Coke considered but rejected gradually changing the drink's flavor incrementally, without announcing they were doing so. Executives feared the public would notice and exaggerate slight differences in taste. In 1998, Joel Dubow, a professor of food marketing at St. Joseph's University, tested this "flavor balance hypothesis" and argued that it was not true. He and fellow researcher Nancy Childs tested mixtures of Coca-Cola Classic and Coke II and found that the gradual changes of taste were not noticed by a significant number of tasters. Coke, he said, would have succeeded had it chosen this strategy.
2019 reintroduction
On May 21, 2019, Coca-Cola announced that the 1985 reformulation (once again bearing the name "New Coke") would be reintroduced in limited quantities to promote the third season of the Netflix series Stranger Things. The show, set in 1985, includes cans of New Coke in three of the season's episodes. About 500,000 cans of New Coke were produced for the promotion, to be sold mostly online. So many people were eager to buy it, however, that the volume of orders crashed the Coca-Cola website. Many fans complained because they wanted to order some, and the company apologized for the delays on social media platforms. It was also available in select vending machines in cities such as New York and Los Angeles.

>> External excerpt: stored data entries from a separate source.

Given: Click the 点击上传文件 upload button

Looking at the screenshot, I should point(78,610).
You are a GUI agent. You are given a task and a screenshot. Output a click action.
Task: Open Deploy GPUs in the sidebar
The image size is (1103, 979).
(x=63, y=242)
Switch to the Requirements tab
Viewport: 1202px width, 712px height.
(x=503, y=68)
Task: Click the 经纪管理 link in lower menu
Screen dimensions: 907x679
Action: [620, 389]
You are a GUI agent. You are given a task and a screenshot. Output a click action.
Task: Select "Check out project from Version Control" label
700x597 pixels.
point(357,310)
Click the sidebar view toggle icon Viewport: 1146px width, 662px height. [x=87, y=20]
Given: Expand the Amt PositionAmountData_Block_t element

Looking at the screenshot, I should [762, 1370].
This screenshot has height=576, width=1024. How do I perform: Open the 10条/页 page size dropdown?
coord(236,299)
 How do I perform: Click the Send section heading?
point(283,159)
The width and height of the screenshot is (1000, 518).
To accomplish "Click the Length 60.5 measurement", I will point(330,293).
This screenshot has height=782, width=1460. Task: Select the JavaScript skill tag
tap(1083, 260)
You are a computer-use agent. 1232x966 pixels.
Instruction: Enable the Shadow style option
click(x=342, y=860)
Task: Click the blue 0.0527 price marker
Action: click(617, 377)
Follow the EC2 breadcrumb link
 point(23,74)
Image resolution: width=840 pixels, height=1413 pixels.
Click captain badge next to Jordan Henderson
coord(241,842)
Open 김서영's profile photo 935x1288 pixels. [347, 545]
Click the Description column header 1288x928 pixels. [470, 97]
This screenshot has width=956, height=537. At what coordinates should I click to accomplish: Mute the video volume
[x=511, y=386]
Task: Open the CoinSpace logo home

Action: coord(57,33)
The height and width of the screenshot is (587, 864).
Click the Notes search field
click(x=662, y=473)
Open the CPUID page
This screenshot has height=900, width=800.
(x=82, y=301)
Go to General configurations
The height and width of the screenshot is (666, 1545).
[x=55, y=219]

Food & Wine staffers also had favorable impressions: "sweeter and smoother than regular Coke", "almost syrupy in a pleasant way", although an older member who recalled the original rollout in 1985 said it had not improved for them.
Tim Murphy, a reporter for Mother Jones, suggested that in ultimately overcoming an initial resistance that he saw as reactionary, New Coke had won the war after losing the battle. "Soft-drink trends have also proven Coke right about a willingness to adapt to new tastes: A majority of Coke sales today are non-Classic products, such as Diet and Coke Zero," he wrote. This explained the favorable response from tasters. "It tasted weird then; it tastes like what's normal now."